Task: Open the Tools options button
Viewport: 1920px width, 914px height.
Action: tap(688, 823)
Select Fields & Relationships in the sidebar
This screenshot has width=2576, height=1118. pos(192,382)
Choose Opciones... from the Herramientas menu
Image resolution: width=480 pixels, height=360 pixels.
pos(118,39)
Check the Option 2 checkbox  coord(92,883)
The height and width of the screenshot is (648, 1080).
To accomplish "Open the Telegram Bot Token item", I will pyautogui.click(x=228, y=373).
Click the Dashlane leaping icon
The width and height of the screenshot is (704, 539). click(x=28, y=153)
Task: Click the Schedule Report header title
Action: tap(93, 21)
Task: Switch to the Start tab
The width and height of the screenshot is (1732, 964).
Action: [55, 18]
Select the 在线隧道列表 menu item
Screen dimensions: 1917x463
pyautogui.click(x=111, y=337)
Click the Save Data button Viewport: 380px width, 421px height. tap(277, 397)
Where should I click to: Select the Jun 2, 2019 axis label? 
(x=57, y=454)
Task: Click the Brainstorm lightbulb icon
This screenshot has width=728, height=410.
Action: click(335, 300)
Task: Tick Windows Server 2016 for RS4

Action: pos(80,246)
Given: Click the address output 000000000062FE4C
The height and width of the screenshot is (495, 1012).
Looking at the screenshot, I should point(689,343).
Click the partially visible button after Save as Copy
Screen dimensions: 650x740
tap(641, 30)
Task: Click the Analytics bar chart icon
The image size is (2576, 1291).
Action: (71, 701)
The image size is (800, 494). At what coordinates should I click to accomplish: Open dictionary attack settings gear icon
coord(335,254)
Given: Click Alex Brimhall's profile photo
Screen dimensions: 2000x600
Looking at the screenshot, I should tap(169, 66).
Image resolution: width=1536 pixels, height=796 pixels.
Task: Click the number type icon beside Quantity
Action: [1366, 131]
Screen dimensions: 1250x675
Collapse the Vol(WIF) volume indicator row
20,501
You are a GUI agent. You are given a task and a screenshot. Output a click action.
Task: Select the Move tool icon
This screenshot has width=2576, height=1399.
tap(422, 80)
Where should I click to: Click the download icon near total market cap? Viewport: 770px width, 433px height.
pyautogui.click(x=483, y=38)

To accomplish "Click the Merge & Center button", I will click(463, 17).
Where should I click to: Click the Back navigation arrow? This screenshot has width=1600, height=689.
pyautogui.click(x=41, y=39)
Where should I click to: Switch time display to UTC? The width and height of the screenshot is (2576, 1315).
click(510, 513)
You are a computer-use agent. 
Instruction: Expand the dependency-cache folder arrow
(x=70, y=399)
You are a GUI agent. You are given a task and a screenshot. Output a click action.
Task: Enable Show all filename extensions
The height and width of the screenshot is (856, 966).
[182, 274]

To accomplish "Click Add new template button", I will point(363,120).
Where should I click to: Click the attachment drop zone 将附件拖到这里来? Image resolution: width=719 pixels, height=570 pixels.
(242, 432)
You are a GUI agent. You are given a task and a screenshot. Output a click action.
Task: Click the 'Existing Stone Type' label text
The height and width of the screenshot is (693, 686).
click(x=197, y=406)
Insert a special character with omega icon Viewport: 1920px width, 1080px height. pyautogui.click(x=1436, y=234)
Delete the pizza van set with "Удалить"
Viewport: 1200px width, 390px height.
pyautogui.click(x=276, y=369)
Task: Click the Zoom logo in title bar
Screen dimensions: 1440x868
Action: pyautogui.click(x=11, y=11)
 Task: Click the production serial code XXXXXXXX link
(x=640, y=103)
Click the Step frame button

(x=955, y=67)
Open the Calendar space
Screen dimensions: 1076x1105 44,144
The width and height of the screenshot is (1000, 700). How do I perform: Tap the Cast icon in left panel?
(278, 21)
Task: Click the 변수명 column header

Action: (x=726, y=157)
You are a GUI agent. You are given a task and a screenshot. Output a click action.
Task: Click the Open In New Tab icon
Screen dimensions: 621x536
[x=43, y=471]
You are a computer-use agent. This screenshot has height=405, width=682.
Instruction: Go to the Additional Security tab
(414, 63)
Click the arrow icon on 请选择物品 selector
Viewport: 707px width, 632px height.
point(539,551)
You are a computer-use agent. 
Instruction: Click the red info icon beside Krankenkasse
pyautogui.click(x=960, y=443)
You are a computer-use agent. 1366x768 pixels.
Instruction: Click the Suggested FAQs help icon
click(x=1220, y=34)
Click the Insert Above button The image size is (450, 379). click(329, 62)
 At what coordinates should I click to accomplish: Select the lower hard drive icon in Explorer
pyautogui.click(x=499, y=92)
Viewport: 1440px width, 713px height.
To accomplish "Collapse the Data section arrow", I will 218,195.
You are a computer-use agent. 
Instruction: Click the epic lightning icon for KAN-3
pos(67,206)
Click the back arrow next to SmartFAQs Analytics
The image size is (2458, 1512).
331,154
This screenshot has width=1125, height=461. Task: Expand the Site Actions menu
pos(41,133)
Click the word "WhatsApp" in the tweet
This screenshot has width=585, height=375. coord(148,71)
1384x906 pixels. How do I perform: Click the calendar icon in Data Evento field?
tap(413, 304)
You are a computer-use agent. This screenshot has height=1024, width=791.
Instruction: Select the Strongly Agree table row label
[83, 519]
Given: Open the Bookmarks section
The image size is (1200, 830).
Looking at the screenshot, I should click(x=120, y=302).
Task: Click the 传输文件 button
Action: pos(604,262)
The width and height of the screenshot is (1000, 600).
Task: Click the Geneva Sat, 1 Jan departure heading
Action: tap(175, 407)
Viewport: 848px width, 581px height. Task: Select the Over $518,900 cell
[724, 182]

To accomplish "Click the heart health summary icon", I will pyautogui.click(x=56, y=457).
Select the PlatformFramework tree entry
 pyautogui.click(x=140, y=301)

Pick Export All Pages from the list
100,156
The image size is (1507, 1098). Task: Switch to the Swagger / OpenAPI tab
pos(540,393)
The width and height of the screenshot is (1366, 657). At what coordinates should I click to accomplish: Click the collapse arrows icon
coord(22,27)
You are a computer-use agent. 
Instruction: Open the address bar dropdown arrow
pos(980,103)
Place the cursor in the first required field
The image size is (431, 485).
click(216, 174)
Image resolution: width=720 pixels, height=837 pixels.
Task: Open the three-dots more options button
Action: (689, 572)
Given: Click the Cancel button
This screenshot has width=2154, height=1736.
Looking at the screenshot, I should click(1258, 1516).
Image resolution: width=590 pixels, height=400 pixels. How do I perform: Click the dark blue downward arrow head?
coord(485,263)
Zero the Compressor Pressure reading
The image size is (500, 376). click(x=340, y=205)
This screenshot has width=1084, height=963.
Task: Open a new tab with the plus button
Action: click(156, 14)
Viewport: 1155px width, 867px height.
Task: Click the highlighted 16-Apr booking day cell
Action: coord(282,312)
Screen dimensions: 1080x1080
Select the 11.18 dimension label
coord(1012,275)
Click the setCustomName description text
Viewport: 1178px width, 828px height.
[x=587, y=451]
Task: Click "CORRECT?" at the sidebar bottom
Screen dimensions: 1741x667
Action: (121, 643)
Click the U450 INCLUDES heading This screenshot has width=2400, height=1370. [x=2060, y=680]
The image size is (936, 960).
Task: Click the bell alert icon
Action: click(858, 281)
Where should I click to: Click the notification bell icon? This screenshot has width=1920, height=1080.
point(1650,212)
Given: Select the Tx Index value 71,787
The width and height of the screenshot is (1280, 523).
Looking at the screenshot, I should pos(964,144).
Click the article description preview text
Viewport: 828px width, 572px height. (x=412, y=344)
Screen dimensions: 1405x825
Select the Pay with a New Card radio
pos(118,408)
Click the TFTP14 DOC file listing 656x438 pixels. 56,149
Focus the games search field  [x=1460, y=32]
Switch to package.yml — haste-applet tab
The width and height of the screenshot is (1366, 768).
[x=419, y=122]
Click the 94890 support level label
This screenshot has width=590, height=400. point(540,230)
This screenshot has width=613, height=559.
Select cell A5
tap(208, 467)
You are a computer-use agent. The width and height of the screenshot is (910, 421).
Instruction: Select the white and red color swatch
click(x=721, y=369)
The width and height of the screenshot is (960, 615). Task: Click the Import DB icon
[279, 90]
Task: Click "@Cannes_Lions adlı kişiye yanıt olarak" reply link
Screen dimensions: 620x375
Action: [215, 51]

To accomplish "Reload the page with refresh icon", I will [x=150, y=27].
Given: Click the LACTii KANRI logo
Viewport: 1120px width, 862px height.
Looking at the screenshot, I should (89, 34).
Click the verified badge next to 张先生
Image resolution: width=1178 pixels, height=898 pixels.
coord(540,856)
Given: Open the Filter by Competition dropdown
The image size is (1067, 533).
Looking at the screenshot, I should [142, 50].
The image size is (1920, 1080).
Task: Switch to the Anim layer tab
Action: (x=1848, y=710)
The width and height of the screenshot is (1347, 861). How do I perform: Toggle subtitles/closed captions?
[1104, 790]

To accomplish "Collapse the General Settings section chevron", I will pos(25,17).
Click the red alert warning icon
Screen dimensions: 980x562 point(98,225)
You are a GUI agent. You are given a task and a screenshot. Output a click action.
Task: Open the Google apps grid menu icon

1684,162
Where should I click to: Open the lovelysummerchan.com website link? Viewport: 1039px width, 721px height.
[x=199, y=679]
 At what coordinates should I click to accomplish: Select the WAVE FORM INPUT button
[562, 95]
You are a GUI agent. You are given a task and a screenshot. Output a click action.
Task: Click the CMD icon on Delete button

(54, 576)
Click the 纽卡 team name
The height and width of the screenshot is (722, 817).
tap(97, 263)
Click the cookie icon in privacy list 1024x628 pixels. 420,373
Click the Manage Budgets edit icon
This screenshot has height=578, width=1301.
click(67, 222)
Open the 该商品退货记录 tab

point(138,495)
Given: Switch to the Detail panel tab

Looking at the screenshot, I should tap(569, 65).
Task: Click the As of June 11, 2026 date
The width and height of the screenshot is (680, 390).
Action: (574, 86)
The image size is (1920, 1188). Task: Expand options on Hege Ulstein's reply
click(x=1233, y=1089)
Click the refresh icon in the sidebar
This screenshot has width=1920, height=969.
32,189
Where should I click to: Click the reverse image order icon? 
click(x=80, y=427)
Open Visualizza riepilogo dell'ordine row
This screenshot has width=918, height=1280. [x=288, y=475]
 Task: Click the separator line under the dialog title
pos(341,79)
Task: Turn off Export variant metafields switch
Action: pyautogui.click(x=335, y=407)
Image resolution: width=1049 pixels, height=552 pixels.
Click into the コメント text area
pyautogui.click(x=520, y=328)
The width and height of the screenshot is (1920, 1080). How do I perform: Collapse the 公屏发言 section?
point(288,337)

* * * *

▸ Given problem: Reproduce the data above word for word, from the line containing "Click the 94890 support level label" through the line containing "will [x=150, y=27].", including both of those lines.

▸ Response below:
Click the 94890 support level label
This screenshot has width=590, height=400. point(540,230)
This screenshot has width=613, height=559.
Select cell A5
tap(208, 467)
You are a computer-use agent. The width and height of the screenshot is (910, 421).
Instruction: Select the white and red color swatch
click(x=721, y=369)
The width and height of the screenshot is (960, 615). Task: Click the Import DB icon
[279, 90]
Task: Click "@Cannes_Lions adlı kişiye yanıt olarak" reply link
Screen dimensions: 620x375
Action: [215, 51]

To accomplish "Reload the page with refresh icon", I will [x=150, y=27].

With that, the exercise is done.